The Registrar of Titles agreed to abide the outcome of the proceedings without the necessity of being joined.
Sanwa Australia has an unsatisfied judgment of a little over $35 million against Sanwa Inc. The judgment has been perfected and there is a writ of execution authorising the Sheriff to levy on the property of Sanwa Inc to meet the judgment debt. The judgment debt is the consequence of a failure by Sanwa Inc to meet a call from Sanwa Australia (controlled by the receiver who was appointed for the purpose) for the unpaid capital in partially paid shares in Sanwa Australia issued to Sanwa Inc. The funds so generated would be sufficient to meet Sanwa Australia's obligations in respect of specific performance which are subsequently mentioned.

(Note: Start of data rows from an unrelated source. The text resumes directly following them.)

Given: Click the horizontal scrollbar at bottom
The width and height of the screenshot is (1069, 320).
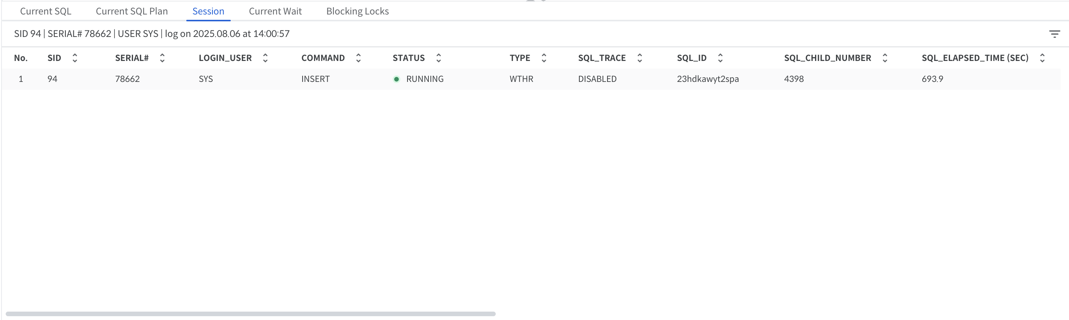Looking at the screenshot, I should [251, 314].
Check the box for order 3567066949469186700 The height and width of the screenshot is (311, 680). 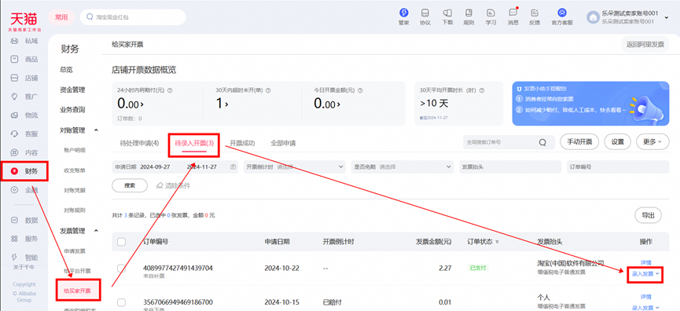coord(122,302)
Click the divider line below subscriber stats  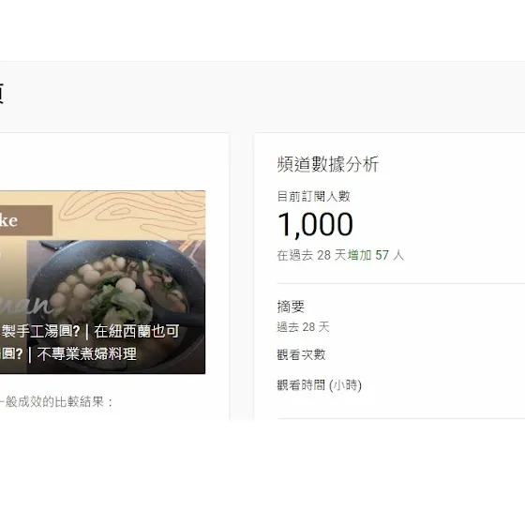pos(401,283)
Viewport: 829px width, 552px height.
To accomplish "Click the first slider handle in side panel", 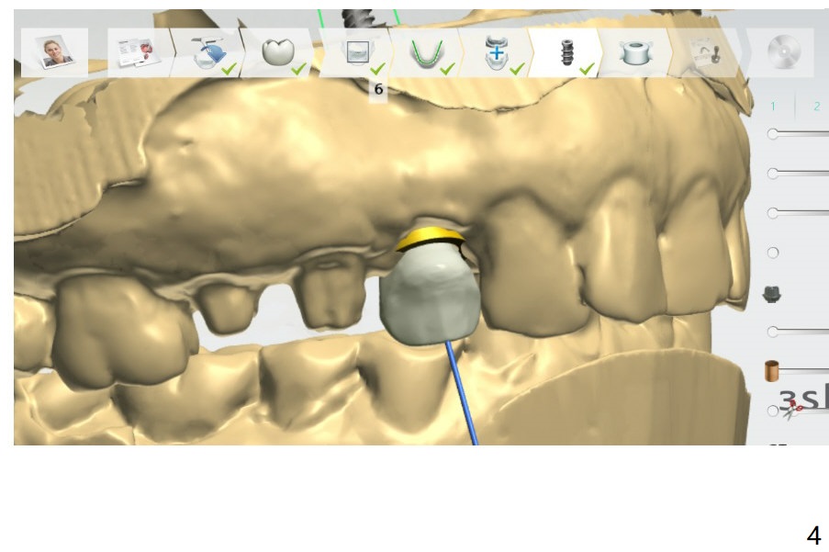I will (x=773, y=134).
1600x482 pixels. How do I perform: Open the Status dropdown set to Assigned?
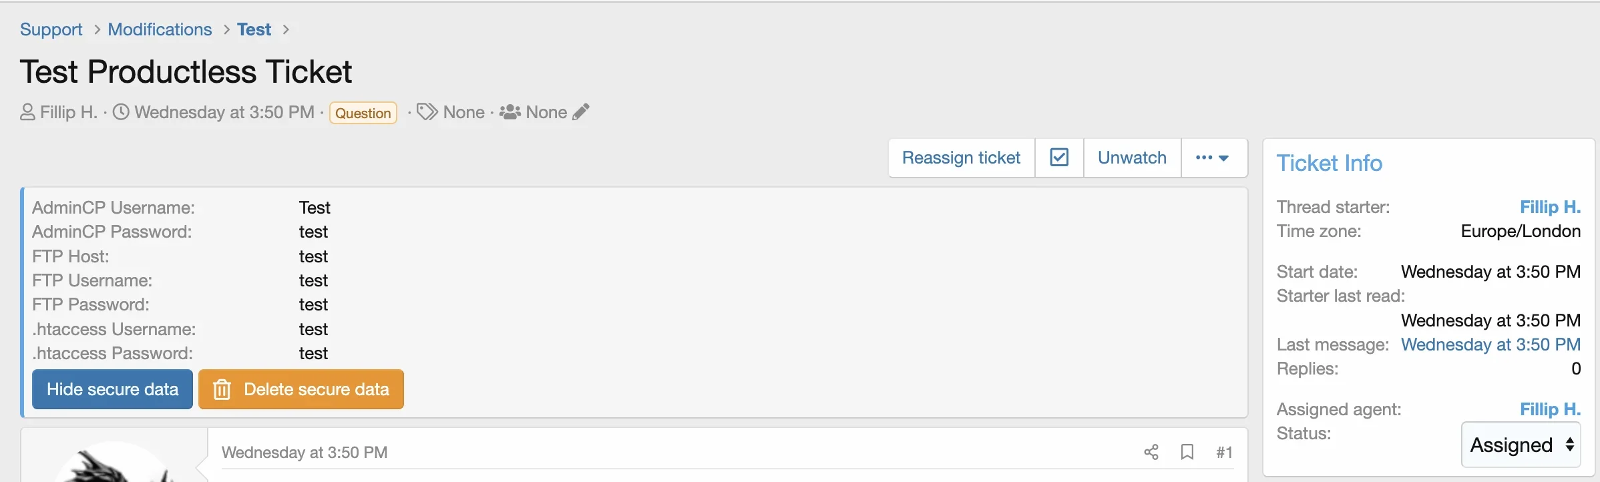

Sanwa Inc has effectively only one asset in Australia. That is the registered mortgage over Tidedale's land. On 13 August 1993 Sanwa Inc purported to transfer its interest in the mortgage to ReEsta. It is to the completion of that transaction that the caveat and motion for interlocutory injunction are directed. Sanwa Inc and ReEsta (there is an apparent connection between the two) are both companies registered in Japan but not in Australia. The consideration for the transfer was paid or is payable in Japan.

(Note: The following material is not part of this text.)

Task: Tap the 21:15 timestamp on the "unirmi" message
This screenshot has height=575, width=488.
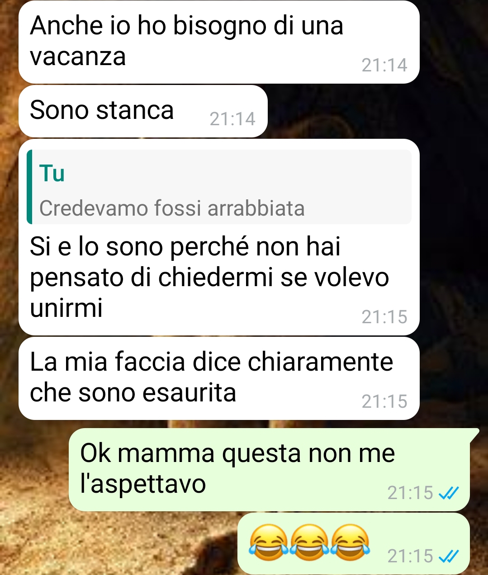Action: pyautogui.click(x=384, y=317)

Sanwa Australia wants to execute against the mortgage for the judgment debt; the mortgagor is apparently in default and that will involve selling the land. It appears that ReEsta for its part wants to sell the land and recover part of the mortgage debt. Sanwa Australia has proposed an agreed sale of the property with the net proceeds of sale secured and invested pending the trial of the action, which it has commenced, but ReEsta has not responded to this offer.
Sanwa Australia contends that the transfer of the mortgage by Sanwa Inc to ReEsta is voidable as having been made with the intent to defraud creditors. Other considerations aside Sanwa Inc alleges that the fact that full value has been paid for the transfer is a complete answer to this particular aspect of Sanwa Australia's contentions.

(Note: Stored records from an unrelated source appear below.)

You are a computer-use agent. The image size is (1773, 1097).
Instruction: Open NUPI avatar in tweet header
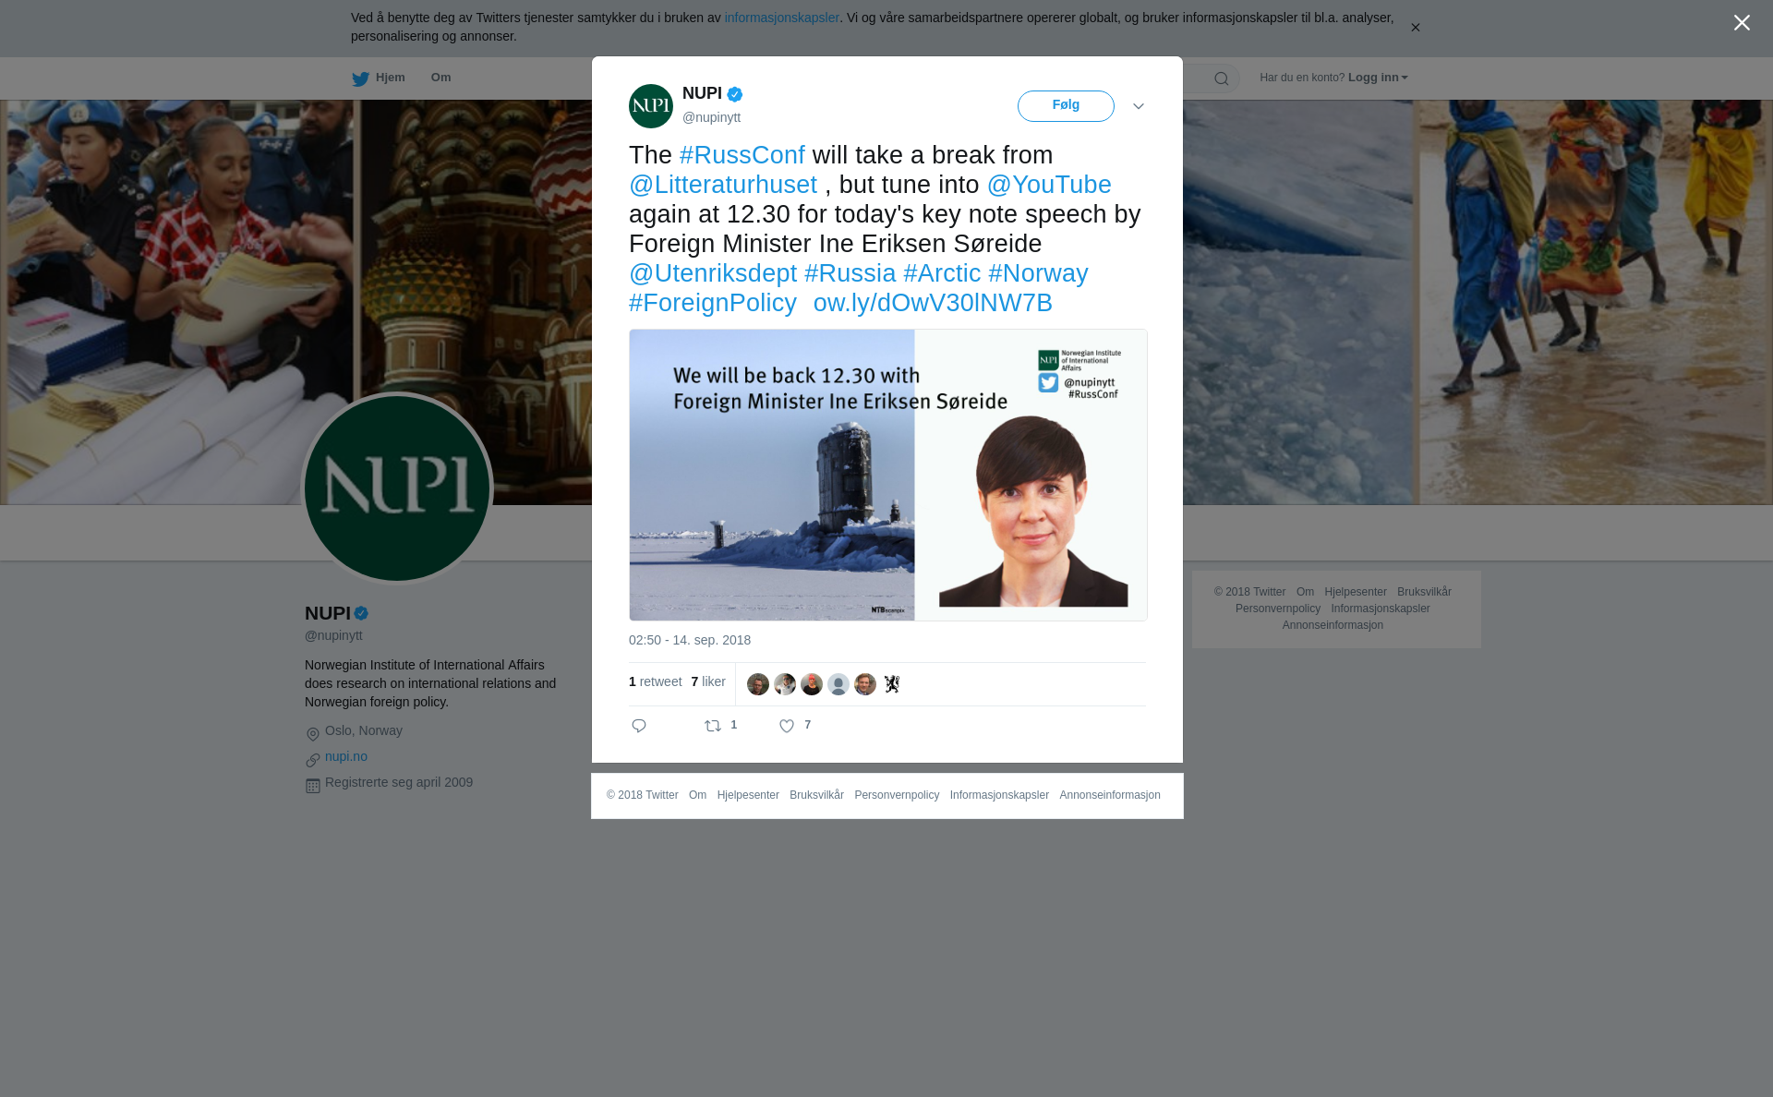coord(651,106)
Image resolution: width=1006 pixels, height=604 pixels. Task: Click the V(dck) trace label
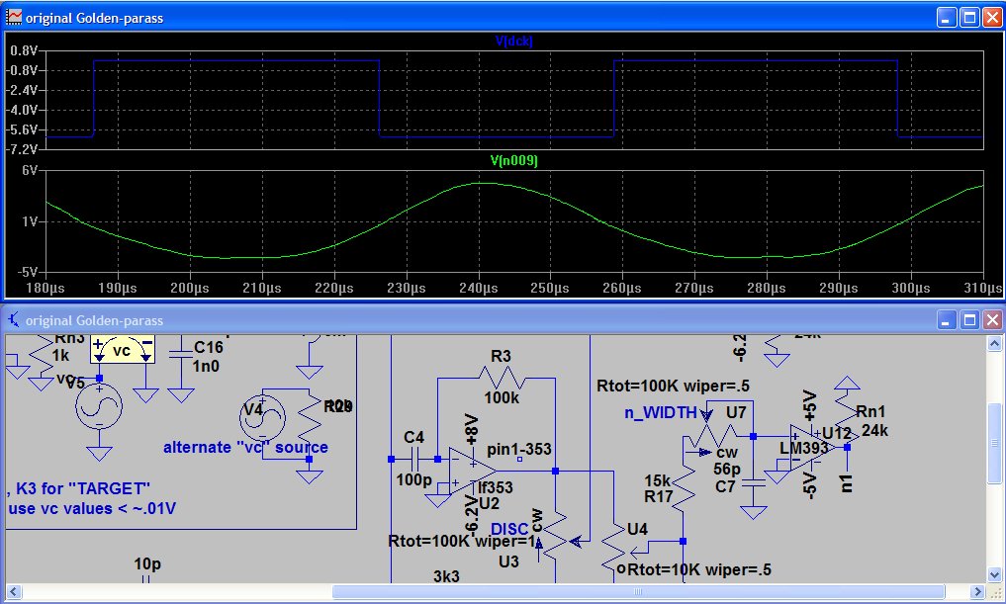pos(514,41)
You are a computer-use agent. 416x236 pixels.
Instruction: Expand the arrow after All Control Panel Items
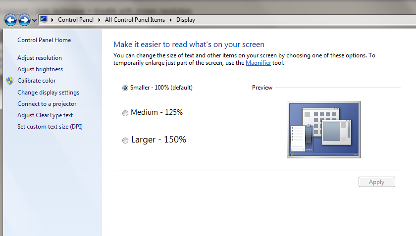[x=171, y=20]
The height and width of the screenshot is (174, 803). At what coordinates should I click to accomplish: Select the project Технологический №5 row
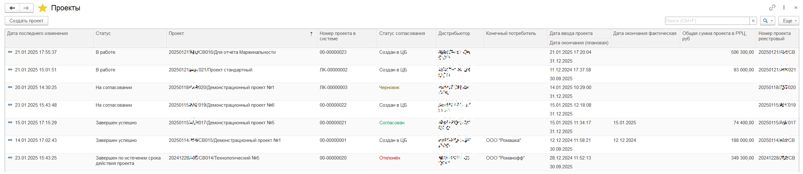point(402,162)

ReEsta contends that Sanwa Australia's position as an execution creditor is insufficient to constitute a caveatable interest; citing Bond v. Nclay 1903 St. R Qd. 1. It further submits that an entitlement to have Sanwa Inc's assignment of the mortgage to ReEsta set aside does not give Sanwa Australia any interest beyond that of an execution creditor. It is contended on Sanwa Australia's behalf that an entitlement to have the transaction set aside gives rise to a caveatable interest.
Common to both the caveat application (see Re Baumans Caveat [1994] 1 Qd.R. 123) and the application for an interlocutory injunction is the issue of whether there is a serious question to be tried that Sanwa is entitled to have the transfer of the mortgage set aside as a fraud on creditors. It is convenient to consider that issue first.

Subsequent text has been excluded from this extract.